Mr. El Emam is using as the basis of his argument that he is a hypocrite and that he thinks everyone else should be too.

I think we have gone way overboard with “protecting” patient information. I don’t agree that people have the “right” to expect this, particularly in a socialized medical system, but really in any system.

The least defensible position is preventing public health personnel and anybody doing research from getting access to records and patient samples on demand. That idea, and the idea that people somehow “own” their cancers, diseases, what have you, after medical personnel have removed them is simply insanity.

The consequence of this ridiculous stand on public policy is that others are, de facto, killed because public health and researchers are not allowed access.

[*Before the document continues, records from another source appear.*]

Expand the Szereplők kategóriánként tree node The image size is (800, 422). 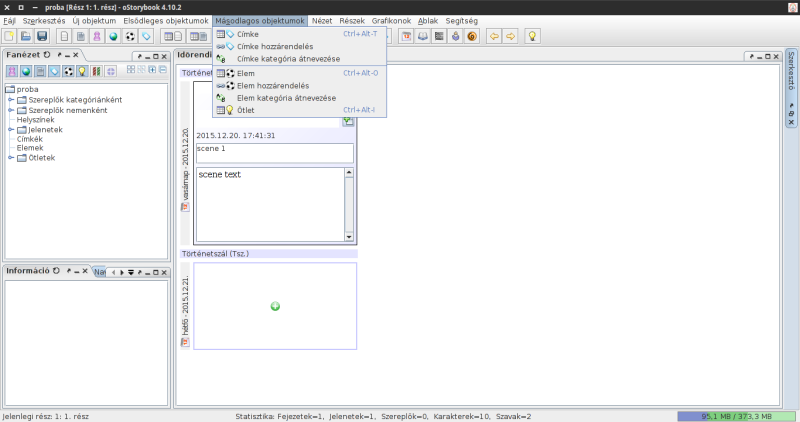click(x=11, y=99)
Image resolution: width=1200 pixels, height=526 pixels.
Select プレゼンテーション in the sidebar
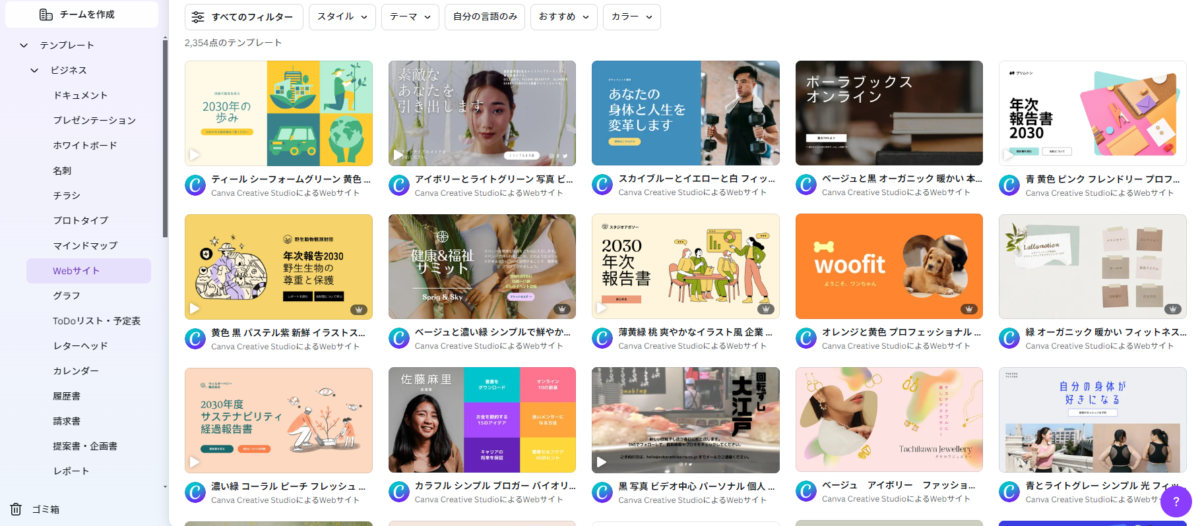coord(94,120)
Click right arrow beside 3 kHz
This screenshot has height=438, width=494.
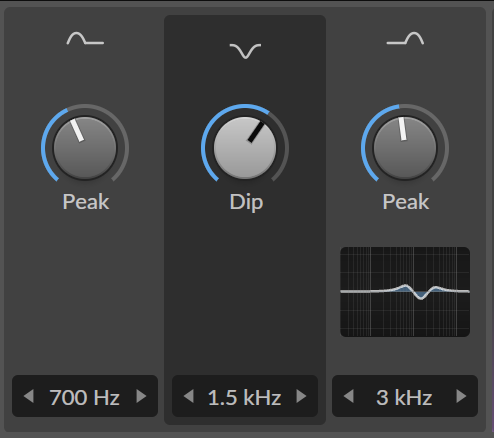click(x=461, y=396)
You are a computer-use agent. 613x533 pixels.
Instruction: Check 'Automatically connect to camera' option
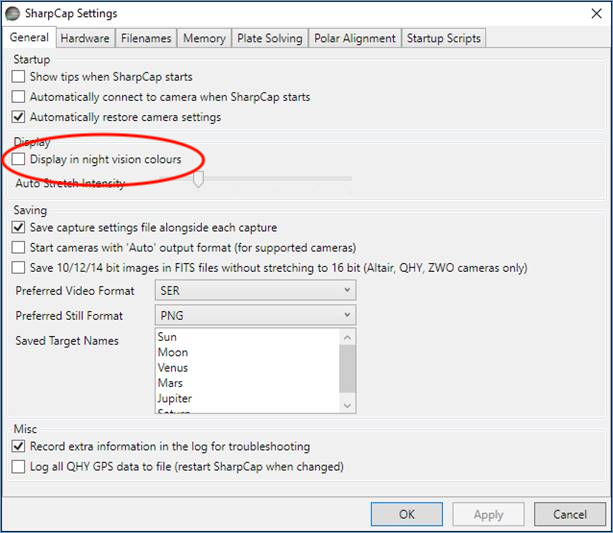point(20,97)

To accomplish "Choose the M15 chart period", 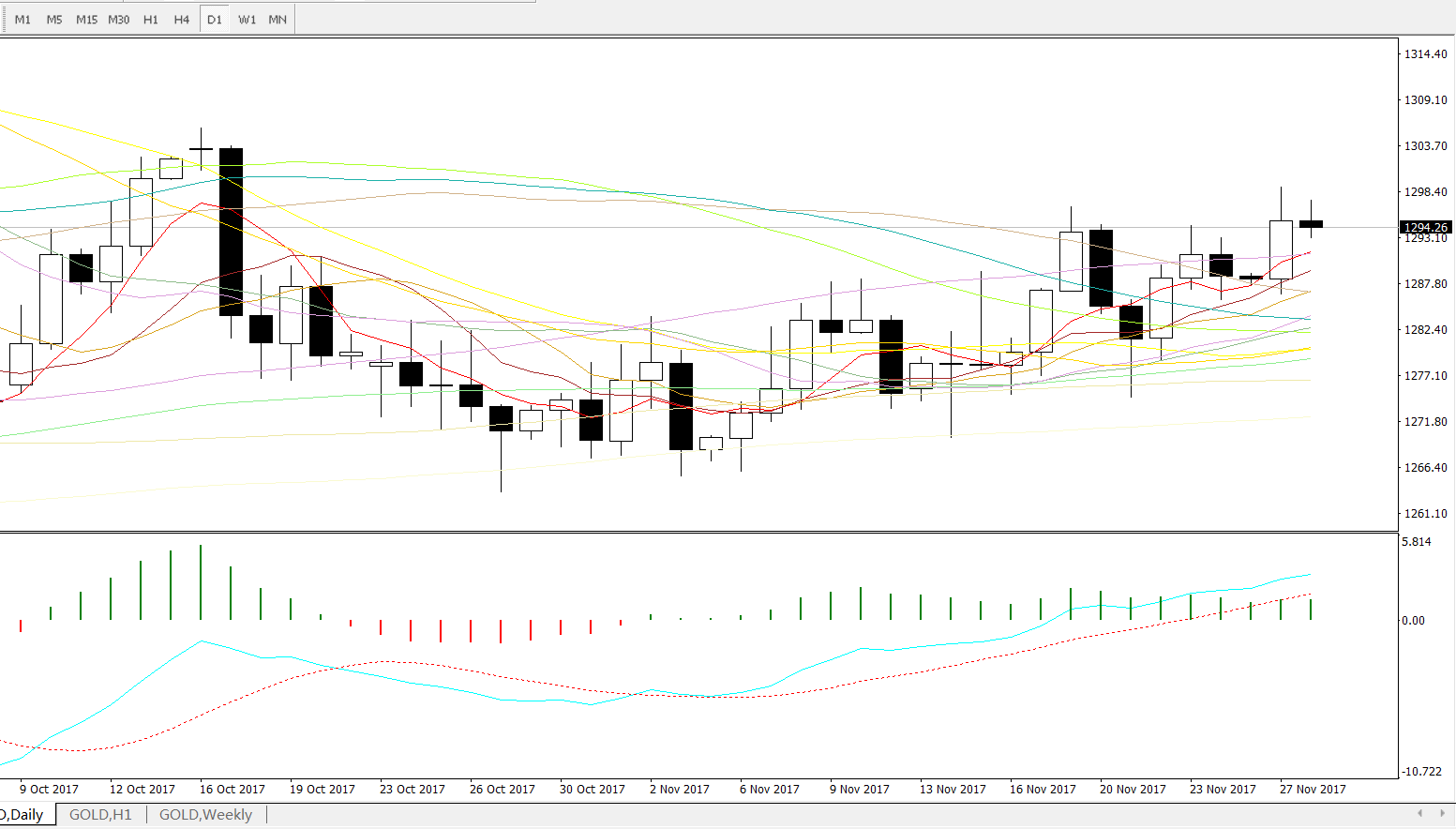I will click(86, 20).
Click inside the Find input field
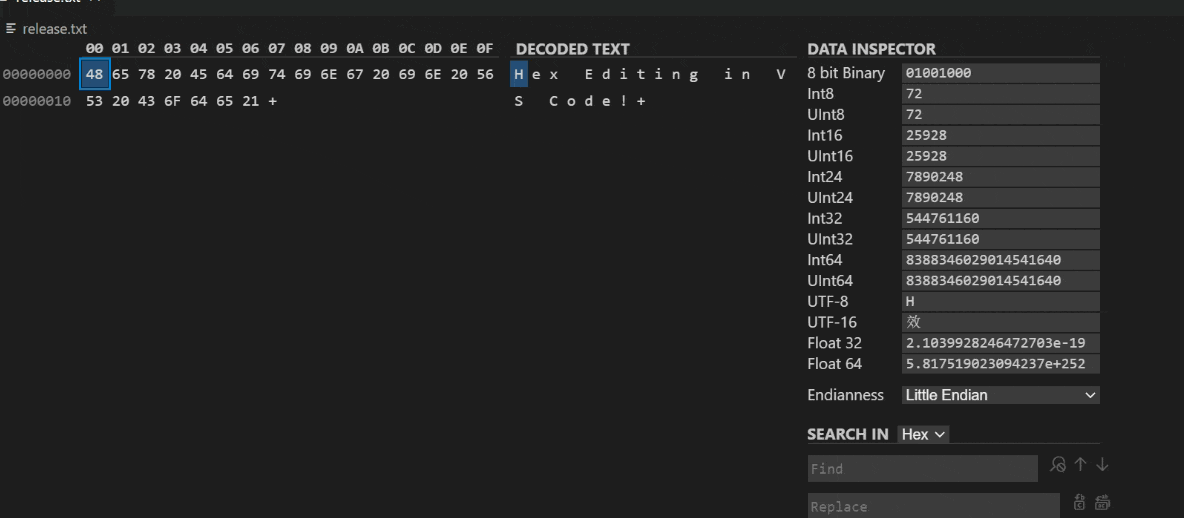Screen dimensions: 1184x518 922,468
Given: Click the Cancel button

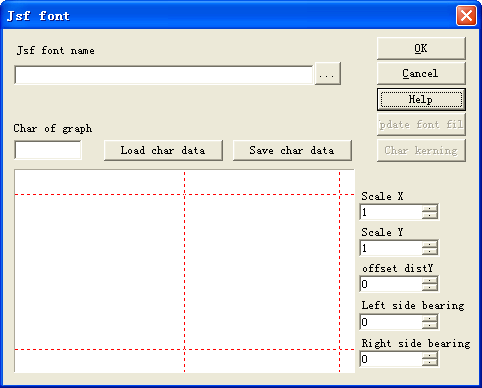Looking at the screenshot, I should tap(421, 73).
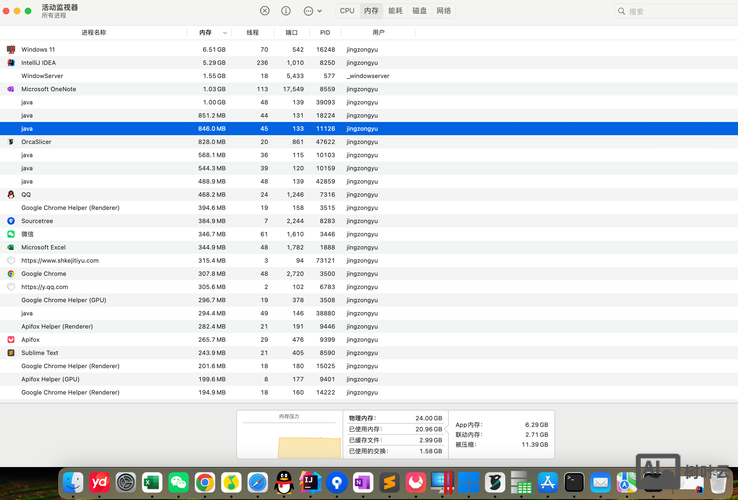Image resolution: width=738 pixels, height=500 pixels.
Task: Sort processes by 进程名称 column
Action: (x=93, y=33)
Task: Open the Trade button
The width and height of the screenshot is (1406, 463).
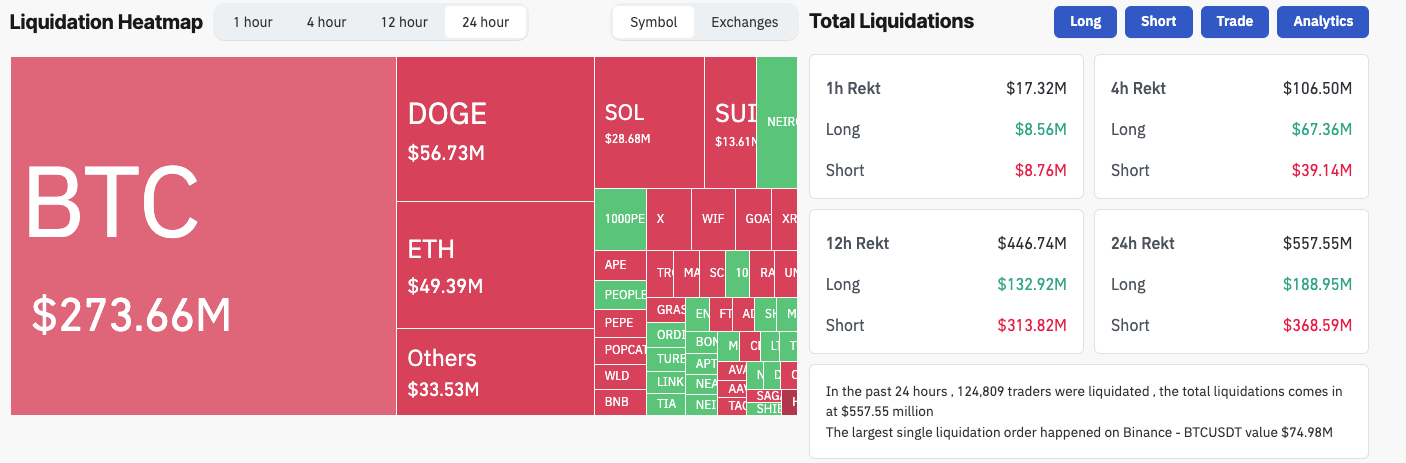Action: coord(1235,21)
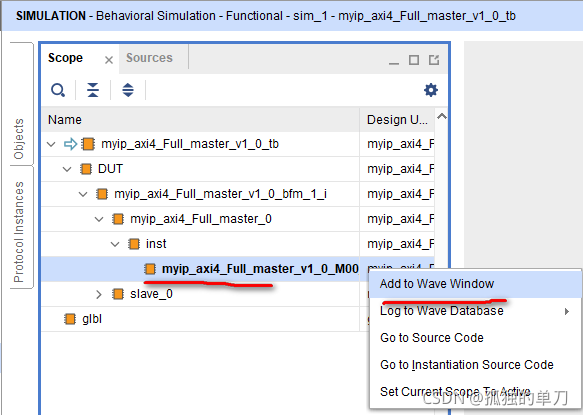The width and height of the screenshot is (583, 415).
Task: Collapse the DUT tree node
Action: (x=67, y=169)

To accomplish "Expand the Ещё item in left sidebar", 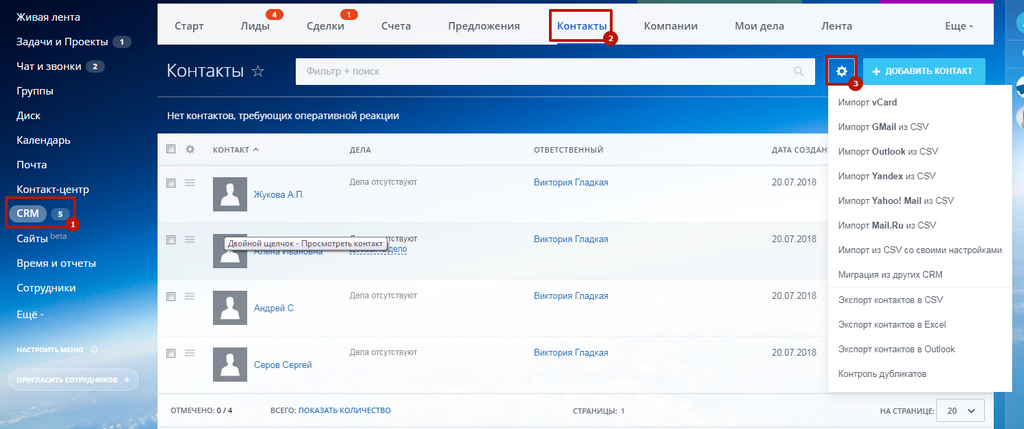I will point(30,315).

This position is not rational; it values embarrassment first. It is, in fact, absurd. It is a puerile policy constructed by windbags that has become a sacred cow without sensible debate.

khaled el emam

Thank you for your comment on the paper and on the general issue of privacy and public health.

I think there are a few things that need to be considered: (a) there is increasing evidence that patients themselves are taking privacy protective behaviors because they are concerned about how their health information is being used (the numbers vary by jurisdiction, but for example in the US it is 15%-17% of surveyed adults admit to lying to their doctor, not seeking care, not revealing certain pieces of information, and seeing multiple providers) and a large percent of providers admit to not including information in the medical record at the request of their patients or putting different information, and (b) there is increasing evidence that providers themselves are reluctant to share information with public health because they do not want to jeopardize the physician-patient relationship and because they are concerned about how data is handled once it is disclosed to public health (we have just published a paper on this in BMC Public Health) – and this holds when disclosures are mandated and when there are severe outbreaks. These are the current trends, and if they continue then less useful information will be disclosed to public health. One way to address this is to de-identify the data. There is evidence that this will make patients more comfortable with disclosing their information, as well as providers.

Therefore, this work, at the end of the day, is intended to help make more data available rather than restrict it. Without de-identification methods the trends are not supportive of more data disclosures.